# Cross Validation for Tuned Neural Network Model

### 0. Read Data from Prev Notebook

In [1]:
import pandas as pd

df = pd.read_csv('data-stage2.csv')
df

Unnamed: 0,category,amt,is_fraud,hour,trans_count_7d,trans_count_30d,time_diff
0,misc_net,4.97,0,1,0.0,0.0,0.000000
1,grocery_pos,107.23,0,1,0.0,0.0,0.000000
2,entertainment,220.11,0,1,0.0,0.0,0.000000
3,gas_transport,45.00,0,1,0.0,0.0,0.000000
4,misc_pos,41.96,0,1,0.0,0.0,0.000000
...,...,...,...,...,...,...,...
1852389,health_fitness,43.77,0,1,39.0,167.0,4.619444
1852390,kids_pets,111.84,0,1,62.0,272.0,2.706389
1852391,kids_pets,86.88,0,1,67.0,277.0,0.201111
1852392,travel,7.99,0,1,36.0,192.0,3.340278


### 1. Scaling and Encoding

In [2]:
from sklearn.compose import ColumnTransformer
from sklearn.compose import make_column_selector
from sklearn.preprocessing import MinMaxScaler, OneHotEncoder
from sklearn import set_config

preprocessor = ColumnTransformer(
    transformers=[
        ("num", MinMaxScaler(), make_column_selector(dtype_include="float64")),
        ("cat", OneHotEncoder(), make_column_selector(dtype_include="object")),
    ],
    remainder='passthrough'
)

set_config(display="diagram")

preprocessor

In [3]:
X = preprocessor.fit_transform(df.drop(columns=['is_fraud']))
y = df[['is_fraud']]

### 2. Create Neural Network Model with the Best Set of Hyper-parameters

Please refer to `hyperparameter_tuning_v2.ipynb` for how we get the hyper-parameters by using Keras Tuner.

In [6]:
import numpy as np
import tensorflow as tf
from tensorflow import keras
from tensorflow.keras import layers

In [7]:
model = keras.models.Sequential([keras.Input(shape=(19),)])

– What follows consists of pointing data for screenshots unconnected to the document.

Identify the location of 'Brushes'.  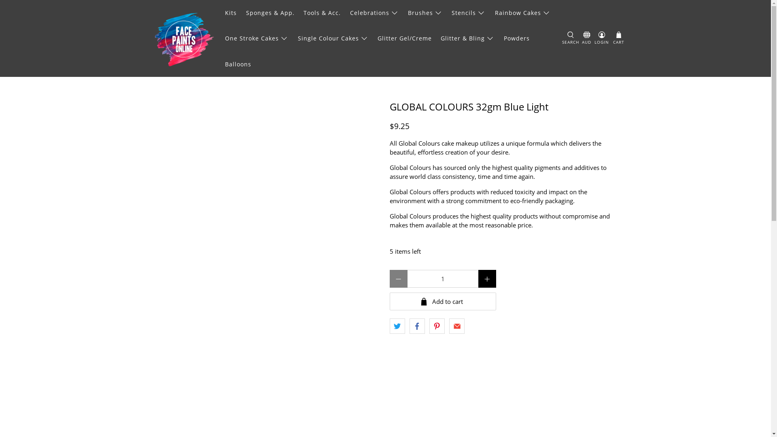
(425, 13).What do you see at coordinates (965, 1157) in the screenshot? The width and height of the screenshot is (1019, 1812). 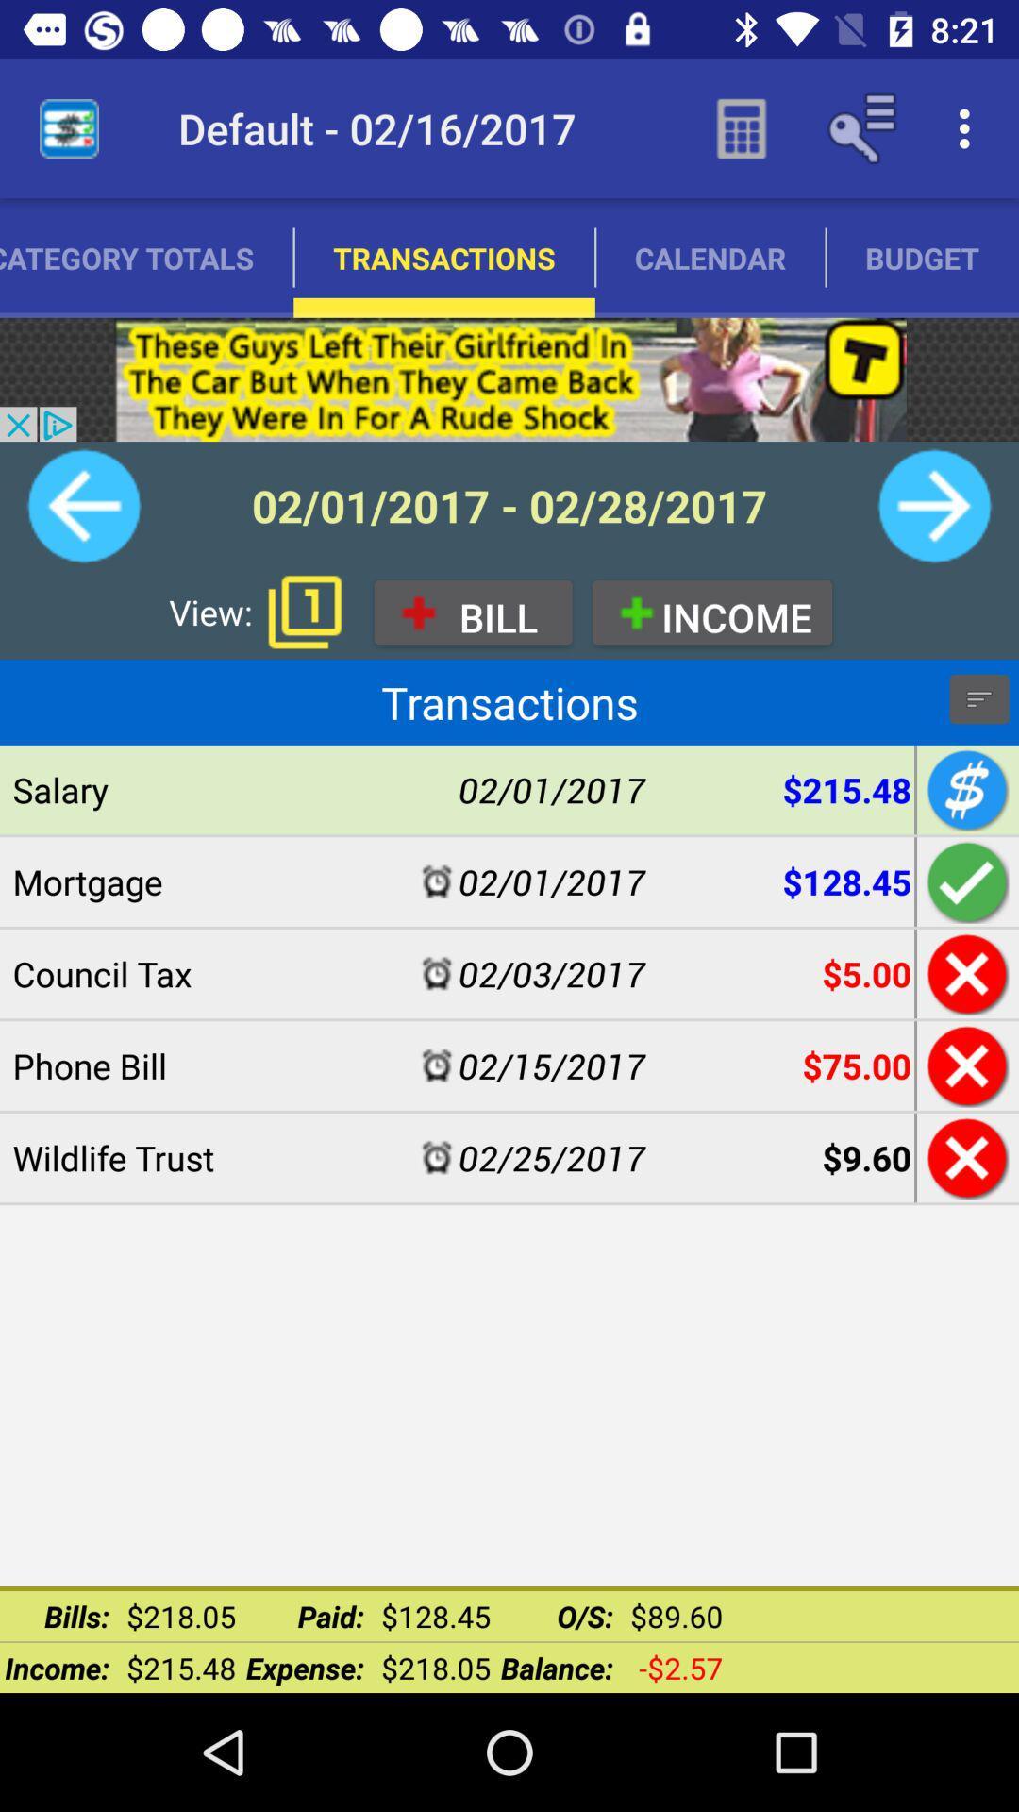 I see `wildlife trust transaction` at bounding box center [965, 1157].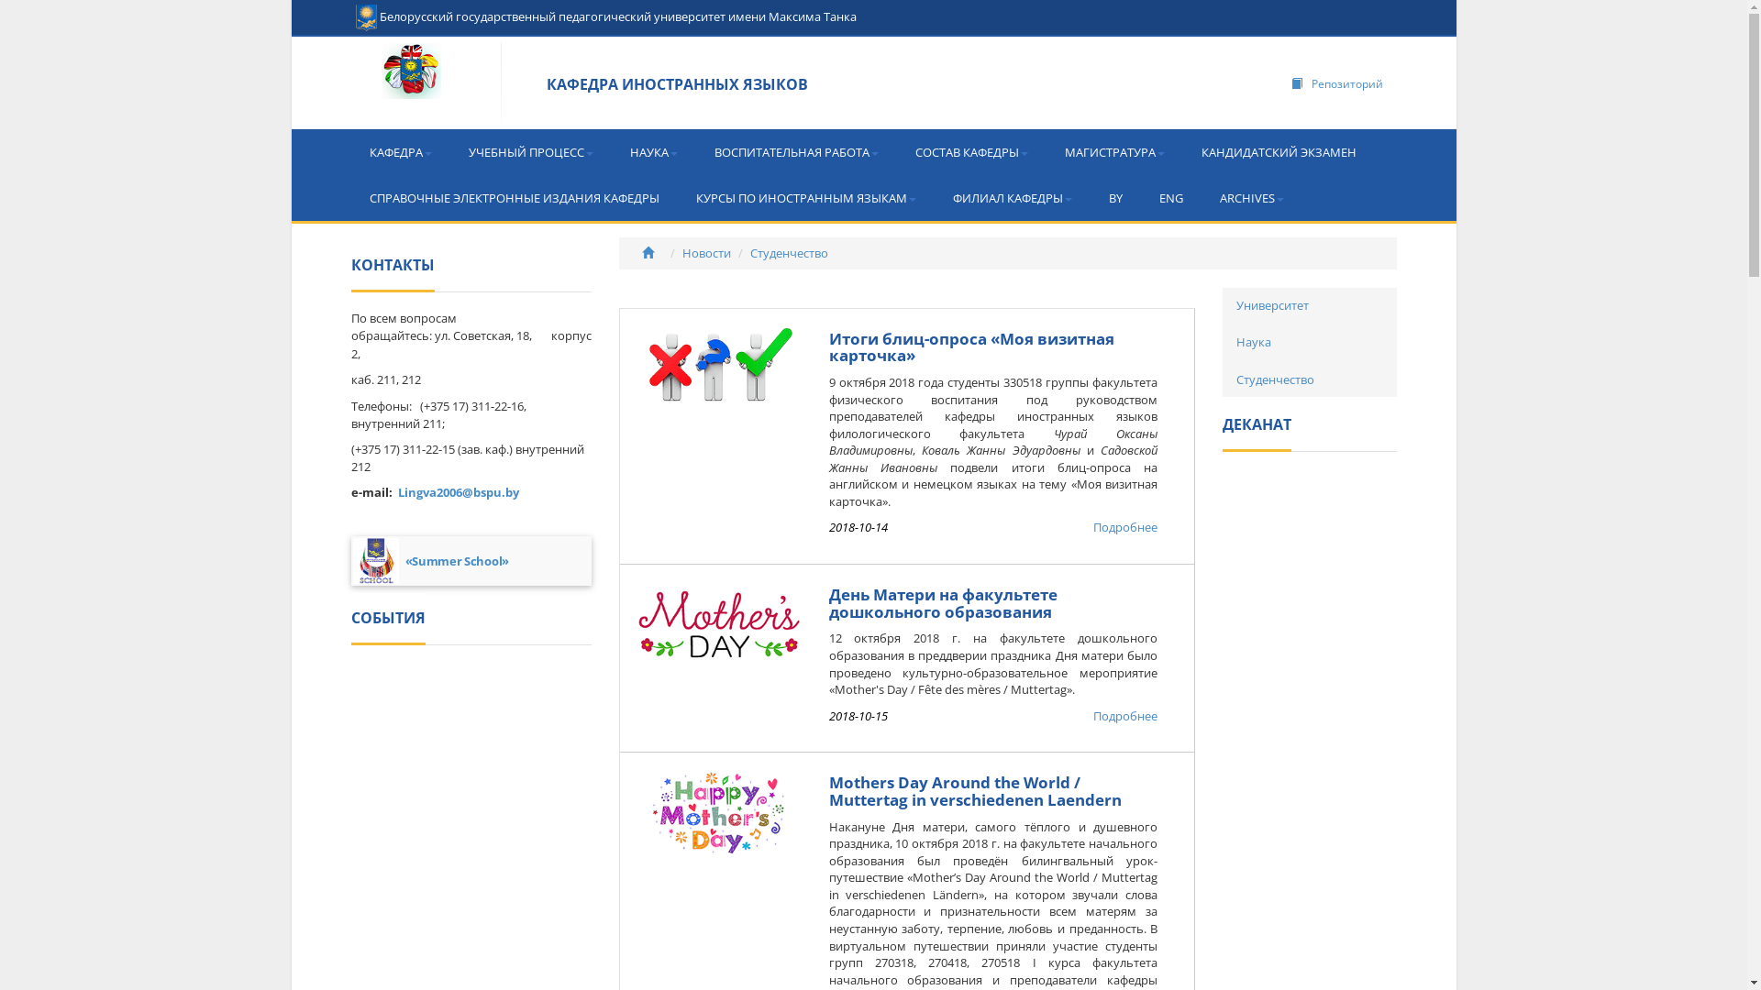  I want to click on 'ENG', so click(1139, 198).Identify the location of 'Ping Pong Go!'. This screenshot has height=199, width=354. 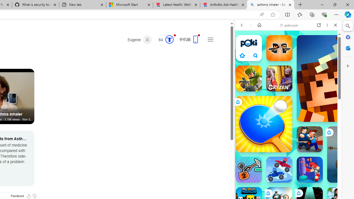
(263, 123).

layer1_num_units = np.ceil(.9*19)
layer2_num_units = np.ceil(.8*layer1_num_units)
layer3_num_units = np.ceil(.6*layer2_num_units)
layer4_num_units = np.ceil(.7*layer3_num_units)

# Create hidden layers
model.add(
    layers.Dense(
        units=layer1_num_units,
        activation="relu",
    )
)

model.add(
   layers.Dense(
        units=layer2_num_units,
        activation="relu",
    )
)

model.add(
   layers.Dense(
        units=layer3_num_units,
        activation="relu",
    )
)

model.add(
   layers.Dense(
        units=layer4_num_units,
        activation="relu",
    )
)

# Single output layer
model.add(
    layers.Dense(
        units=1, 
        activation="sigmoid"
    )
)

# Compile model, tune learning rate
model.compile(
    optimizer=keras.optimizers.SGD(1e-2),
    loss=keras.losses.BinaryCrossentropy(), 
    metrics=[
        keras.metrics.BinaryAccuracy(name="accuracy"),
        keras.metrics.Precision(name="precision"),
        keras.metrics.Recall(name="recall")
    ]
)


## 3. 5-fold Cross Validation

In [9]:
from imblearn.over_sampling import SMOTE

# oversampling (using training set)
smote = SMOTE(n_jobs=-1)

In [None]:
# k-fold Cross Validation

from sklearn.model_selection import KFold
kf = KFold(n_splits=5, shuffle = True)

i = 0
for train_i, test_i in kf.split(X):
    start_train, stop_train = train_i[0], train_i[-1]+1
    start_test, stop_test = test_i[0], test_i[-1]+1
    
    x_train, y_train = X[start_train:stop_train], y[start_train:stop_train],
    x_test, y_test = X[start_test:stop_test], y[start_test:stop_test]
    x_train_smote, y_train_smote = smote.fit_resample(x_train, y_train)
    
    history = model.fit(
        x_train_smote,
        y_train_smote,
        epochs=50,
        validation_data=(x_test, y_test),
        use_multiprocessing=True
    )
    i += 1
    print("\n=====", i, "=====")
    print("Evaluate on test data")
    results = model.evaluate(x_test, y_test)
    print("loss, accuracy, precision, recall:", results, "\n\n")